Work to do. Write out, word for word, the part of the passage on teaching at Christopher Newport University that opens with the words containing "Today we put" and closes with "CNU was adapted.".

╭─ Passage given

My new (as of Jan.) teaching gig is with Christopher Newport University. CNU itself is an interesting institution, one that provides hope that American academia won’t eventually split apart into a Red system and a Blue one, and that college costs can be kept under control. And it hosts, with outside donor help, the fine Center for American Studies, under whose auspices I am a visiting faculty post-doc, and which recently put on an excellent conference on FDR’s legacy.

Today we put up videos for most of the talks at the conference, and while the keynote by Stanford historian David M. Kennedy is excellent, the one you really want to check out is the brief lunch talk by UVA political scientist Sidney M. Milkis. Milkis is more well-known for his scholarship on the presidency, but he’s also done important work on the development of American liberalism in the 20th century, most notably by editing three books with Jerome Mileur on the Progressive Era, the New Deal, and the Great Society respectively. The New Deal volume features his essay on FDR as attempting a “Second Founding” with his articulation of his Four Freedoms and his Second Bill of Rights; it is from this essay that his talk at CNU was adapted.

╰─
╭─ Supplied material

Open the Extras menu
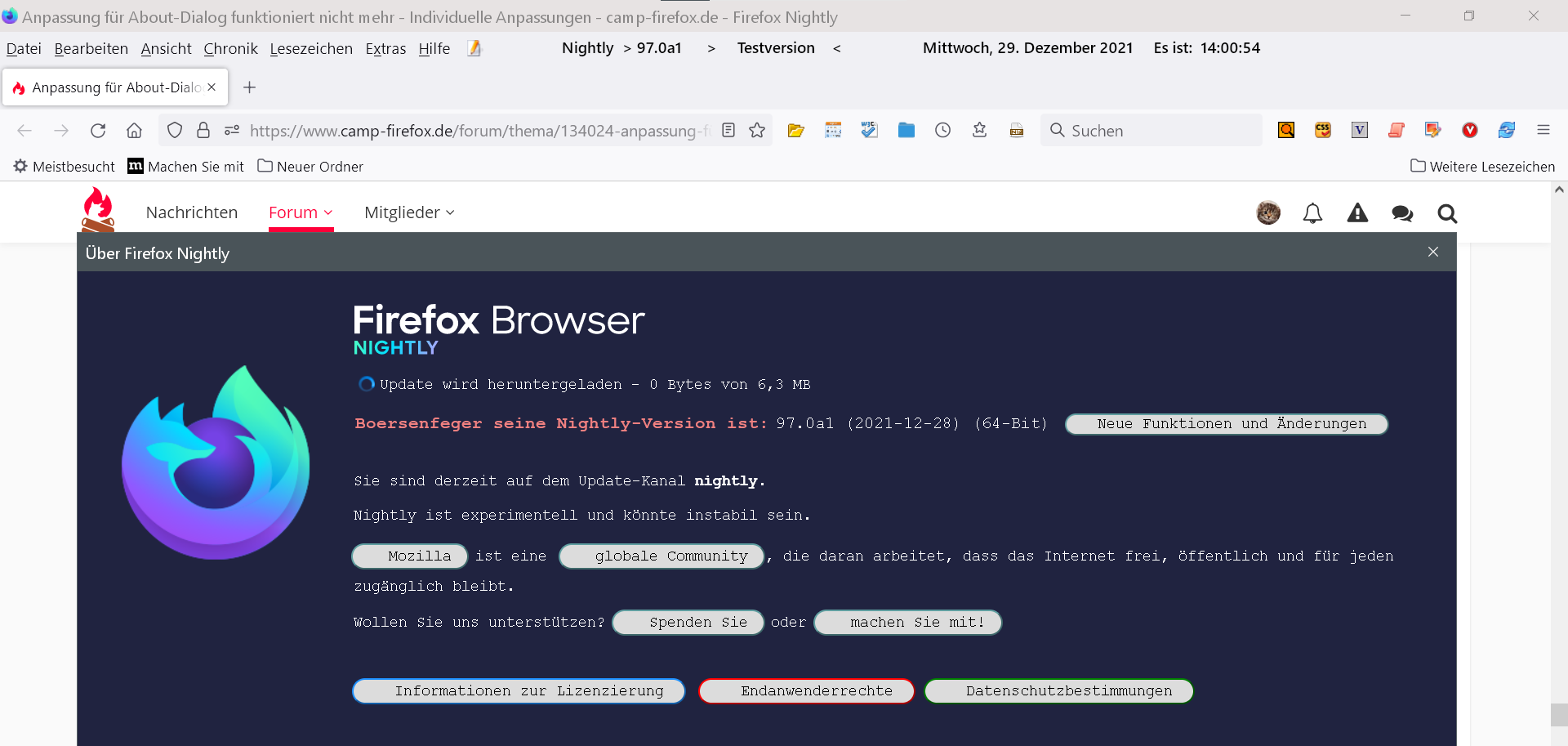Viewport: 1568px width, 746px height. 385,49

╰─

Correct output.
Today we put up videos for most of the talks at the conference, and while the keynote by Stanford historian David M. Kennedy is excellent, the one you really want to check out is the brief lunch talk by UVA political scientist Sidney M. Milkis. Milkis is more well-known for his scholarship on the presidency, but he’s also done important work on the development of American liberalism in the 20th century, most notably by editing three books with Jerome Mileur on the Progressive Era, the New Deal, and the Great Society respectively. The New Deal volume features his essay on FDR as attempting a “Second Founding” with his articulation of his Four Freedoms and his Second Bill of Rights; it is from this essay that his talk at CNU was adapted.